A higher percentage of patient’s total dose to rectum (7 out of 10 patients) exceeded the recommended value compared to bladder (3 out of 10 patients). This is due to higher tolerance value recommended by (GYN) GEC-ESTRO Working Group [9] for the bladder (80-90 GyEQD2) compared to rectum (70-75 GyEQD2) while the ICRU point-based planning criteria used in our institution is the same for both OARs (< 80% of dose to Point A). As a result, more patients received dose exceeding the recommended tolerance value for rectum compared to bladder. The ‘< 80% of dose to Point A’ should not be used as generic planning criteria. The percentage should be calculated individually according to the different prescription dose and fractionation using the total dose concept.


Conclusions
ICRU reference point doses underestimated D2cc volume doses for bladder but no difference were found for rectum. Therefore, rICRU can be used to calculate total dose to rectum but the total dose to bladder should only be computed using the bladder D2cc value. A single generic point dose criterion for both bladder and rectum is not appropriate.
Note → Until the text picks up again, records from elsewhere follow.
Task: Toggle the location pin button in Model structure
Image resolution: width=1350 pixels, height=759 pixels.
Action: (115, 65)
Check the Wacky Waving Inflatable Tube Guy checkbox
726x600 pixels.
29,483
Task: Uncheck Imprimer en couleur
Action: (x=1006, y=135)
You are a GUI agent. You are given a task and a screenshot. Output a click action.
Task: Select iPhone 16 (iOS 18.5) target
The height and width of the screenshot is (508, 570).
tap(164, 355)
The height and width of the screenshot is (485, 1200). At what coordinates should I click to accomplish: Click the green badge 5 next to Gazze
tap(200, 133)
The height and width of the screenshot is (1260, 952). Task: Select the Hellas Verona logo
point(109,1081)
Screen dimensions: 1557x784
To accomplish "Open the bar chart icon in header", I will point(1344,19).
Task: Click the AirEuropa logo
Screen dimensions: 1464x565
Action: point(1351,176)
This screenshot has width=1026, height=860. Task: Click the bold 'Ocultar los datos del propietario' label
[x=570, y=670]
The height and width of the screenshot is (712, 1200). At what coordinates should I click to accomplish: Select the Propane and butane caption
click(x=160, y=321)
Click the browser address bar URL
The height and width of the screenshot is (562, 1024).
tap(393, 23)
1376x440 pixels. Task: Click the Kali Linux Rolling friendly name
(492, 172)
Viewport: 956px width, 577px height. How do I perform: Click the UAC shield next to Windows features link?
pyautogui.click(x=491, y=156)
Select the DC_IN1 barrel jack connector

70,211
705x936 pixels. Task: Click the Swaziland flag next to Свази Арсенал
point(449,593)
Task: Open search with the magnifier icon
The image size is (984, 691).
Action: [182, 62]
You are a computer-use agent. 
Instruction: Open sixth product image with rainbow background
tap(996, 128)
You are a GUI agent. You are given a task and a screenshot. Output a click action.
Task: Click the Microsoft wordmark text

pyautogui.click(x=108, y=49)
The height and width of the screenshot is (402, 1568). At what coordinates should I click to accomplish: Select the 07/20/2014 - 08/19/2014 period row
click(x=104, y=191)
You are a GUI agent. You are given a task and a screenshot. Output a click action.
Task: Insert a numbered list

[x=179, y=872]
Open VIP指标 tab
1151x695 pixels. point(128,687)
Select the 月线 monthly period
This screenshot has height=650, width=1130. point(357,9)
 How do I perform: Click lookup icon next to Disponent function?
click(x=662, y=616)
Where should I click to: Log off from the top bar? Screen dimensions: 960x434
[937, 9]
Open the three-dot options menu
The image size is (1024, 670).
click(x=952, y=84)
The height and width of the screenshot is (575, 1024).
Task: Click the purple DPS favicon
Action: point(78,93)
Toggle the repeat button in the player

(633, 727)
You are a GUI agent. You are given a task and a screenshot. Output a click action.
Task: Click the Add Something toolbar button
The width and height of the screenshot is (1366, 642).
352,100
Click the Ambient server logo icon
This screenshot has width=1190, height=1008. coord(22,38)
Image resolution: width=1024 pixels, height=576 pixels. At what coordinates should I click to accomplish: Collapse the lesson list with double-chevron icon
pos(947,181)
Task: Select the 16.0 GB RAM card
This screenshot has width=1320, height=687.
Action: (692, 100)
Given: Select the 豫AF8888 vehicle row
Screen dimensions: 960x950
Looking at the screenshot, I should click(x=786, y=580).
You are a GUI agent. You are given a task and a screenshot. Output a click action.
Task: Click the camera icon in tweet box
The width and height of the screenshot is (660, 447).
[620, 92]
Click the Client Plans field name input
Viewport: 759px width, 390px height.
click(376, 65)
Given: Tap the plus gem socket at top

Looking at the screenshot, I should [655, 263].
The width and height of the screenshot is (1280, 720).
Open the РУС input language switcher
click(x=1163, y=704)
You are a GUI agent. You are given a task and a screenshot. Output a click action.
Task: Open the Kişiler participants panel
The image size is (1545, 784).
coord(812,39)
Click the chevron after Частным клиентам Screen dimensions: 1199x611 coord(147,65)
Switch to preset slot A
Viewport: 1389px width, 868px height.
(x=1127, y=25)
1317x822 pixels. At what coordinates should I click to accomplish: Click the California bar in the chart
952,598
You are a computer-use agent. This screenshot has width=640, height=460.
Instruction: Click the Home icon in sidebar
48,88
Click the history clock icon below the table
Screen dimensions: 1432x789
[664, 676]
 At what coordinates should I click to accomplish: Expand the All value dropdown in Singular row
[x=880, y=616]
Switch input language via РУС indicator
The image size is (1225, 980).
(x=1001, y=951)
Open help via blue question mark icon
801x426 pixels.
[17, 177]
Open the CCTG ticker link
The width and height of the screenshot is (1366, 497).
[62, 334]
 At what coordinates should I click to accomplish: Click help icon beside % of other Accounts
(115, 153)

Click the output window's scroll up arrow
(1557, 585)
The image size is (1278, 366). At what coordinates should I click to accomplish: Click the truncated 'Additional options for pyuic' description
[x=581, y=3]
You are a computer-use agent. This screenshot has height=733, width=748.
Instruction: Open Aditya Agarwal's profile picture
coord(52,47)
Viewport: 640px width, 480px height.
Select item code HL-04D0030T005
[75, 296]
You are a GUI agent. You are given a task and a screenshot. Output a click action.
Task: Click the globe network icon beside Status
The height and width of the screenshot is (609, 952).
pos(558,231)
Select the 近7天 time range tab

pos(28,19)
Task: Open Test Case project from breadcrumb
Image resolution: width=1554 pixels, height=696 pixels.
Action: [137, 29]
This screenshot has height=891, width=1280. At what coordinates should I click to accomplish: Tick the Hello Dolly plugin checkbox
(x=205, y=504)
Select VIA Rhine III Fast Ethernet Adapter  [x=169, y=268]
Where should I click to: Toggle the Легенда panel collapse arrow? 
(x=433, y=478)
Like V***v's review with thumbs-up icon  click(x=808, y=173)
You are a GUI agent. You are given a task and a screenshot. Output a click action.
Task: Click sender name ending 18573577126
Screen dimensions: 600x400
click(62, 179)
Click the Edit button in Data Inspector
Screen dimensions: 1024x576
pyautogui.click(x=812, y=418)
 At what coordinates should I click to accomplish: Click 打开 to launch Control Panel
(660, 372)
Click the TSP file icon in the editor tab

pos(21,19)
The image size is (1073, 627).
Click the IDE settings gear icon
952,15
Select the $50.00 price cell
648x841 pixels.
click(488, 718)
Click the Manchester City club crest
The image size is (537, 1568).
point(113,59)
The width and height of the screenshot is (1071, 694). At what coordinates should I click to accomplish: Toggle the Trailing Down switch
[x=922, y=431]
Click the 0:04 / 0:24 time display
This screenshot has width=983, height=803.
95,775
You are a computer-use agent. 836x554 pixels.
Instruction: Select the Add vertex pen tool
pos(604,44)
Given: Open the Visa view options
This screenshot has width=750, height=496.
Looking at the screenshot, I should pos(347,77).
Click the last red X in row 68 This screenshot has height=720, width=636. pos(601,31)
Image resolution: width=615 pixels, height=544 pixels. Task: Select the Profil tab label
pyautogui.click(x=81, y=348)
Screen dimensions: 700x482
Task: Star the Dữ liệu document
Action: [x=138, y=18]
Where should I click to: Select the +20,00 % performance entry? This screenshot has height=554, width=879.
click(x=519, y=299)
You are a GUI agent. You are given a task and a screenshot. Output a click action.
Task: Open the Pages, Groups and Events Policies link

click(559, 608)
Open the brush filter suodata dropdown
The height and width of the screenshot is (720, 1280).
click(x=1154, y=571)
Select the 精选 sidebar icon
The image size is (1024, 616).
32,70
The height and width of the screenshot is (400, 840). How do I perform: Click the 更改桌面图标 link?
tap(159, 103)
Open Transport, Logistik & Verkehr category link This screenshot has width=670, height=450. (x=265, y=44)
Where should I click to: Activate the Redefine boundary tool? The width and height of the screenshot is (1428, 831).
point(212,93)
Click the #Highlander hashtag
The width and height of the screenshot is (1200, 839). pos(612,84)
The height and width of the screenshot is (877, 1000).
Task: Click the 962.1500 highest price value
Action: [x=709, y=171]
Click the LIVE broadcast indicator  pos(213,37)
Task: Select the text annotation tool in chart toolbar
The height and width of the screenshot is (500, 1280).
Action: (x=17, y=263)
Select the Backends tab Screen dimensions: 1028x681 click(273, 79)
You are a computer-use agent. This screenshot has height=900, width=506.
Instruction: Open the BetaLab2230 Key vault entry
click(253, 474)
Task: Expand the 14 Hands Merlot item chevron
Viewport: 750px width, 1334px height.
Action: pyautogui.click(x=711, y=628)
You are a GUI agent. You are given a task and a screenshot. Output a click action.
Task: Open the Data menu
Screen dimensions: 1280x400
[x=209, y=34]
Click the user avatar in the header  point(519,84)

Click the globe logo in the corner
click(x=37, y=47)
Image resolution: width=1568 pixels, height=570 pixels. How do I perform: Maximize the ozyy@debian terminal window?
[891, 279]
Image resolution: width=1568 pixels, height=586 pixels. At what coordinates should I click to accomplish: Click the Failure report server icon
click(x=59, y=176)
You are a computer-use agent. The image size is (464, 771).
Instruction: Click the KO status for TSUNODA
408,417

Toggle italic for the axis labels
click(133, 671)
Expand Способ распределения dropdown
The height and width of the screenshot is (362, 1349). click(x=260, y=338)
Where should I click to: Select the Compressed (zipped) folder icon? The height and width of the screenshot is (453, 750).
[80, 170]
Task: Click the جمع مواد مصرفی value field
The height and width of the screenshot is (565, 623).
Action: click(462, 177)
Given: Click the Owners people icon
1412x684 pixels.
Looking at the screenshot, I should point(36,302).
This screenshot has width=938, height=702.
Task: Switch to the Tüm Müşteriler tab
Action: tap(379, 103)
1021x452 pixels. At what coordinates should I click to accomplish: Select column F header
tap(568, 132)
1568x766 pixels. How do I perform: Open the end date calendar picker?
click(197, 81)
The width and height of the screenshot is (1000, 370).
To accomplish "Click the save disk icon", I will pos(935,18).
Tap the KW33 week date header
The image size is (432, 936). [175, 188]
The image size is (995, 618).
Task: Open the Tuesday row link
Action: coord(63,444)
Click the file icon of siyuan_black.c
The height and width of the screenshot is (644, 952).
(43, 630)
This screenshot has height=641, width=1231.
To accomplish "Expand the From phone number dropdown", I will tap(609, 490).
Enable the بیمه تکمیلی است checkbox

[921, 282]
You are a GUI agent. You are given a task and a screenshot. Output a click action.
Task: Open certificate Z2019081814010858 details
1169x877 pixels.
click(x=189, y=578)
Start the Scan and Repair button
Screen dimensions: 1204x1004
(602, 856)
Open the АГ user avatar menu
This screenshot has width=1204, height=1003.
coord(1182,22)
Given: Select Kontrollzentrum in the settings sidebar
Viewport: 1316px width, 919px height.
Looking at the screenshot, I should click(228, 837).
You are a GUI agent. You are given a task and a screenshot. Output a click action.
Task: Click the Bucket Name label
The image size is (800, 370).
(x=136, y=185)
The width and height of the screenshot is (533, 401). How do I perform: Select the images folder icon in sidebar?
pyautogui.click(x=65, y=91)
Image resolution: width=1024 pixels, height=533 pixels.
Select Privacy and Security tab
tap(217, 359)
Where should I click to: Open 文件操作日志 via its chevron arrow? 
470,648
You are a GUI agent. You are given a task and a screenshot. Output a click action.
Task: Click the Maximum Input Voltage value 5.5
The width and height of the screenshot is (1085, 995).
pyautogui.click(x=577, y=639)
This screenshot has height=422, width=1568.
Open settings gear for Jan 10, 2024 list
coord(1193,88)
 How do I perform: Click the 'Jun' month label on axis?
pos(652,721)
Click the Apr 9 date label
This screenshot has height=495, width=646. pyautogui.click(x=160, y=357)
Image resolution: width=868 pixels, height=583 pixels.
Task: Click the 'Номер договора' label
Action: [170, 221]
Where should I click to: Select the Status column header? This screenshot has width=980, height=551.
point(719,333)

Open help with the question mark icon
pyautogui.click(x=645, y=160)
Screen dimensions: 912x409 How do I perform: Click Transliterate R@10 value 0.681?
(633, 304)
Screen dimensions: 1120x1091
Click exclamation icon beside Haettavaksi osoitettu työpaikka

Our current institutional practice of point-based planning using the ‘< 80% prescription dose’ rule alone resulted in a significant number of patients’ OARs doses exceeding the volume tolerance recommended by (GYN) GEC-ESTRO Working Group especially for rectum due to lower dose tolerance. Total dose assessment, even for point-based planning, can reduce the number of overdose incident. ICRU reference point dose should be used with caution for the dose estimation to OARs in ICBT. Volume-based planning should be applied whenever feasible and if not, the total dose concept must be incorporated for all ICBT planning including point-based planning.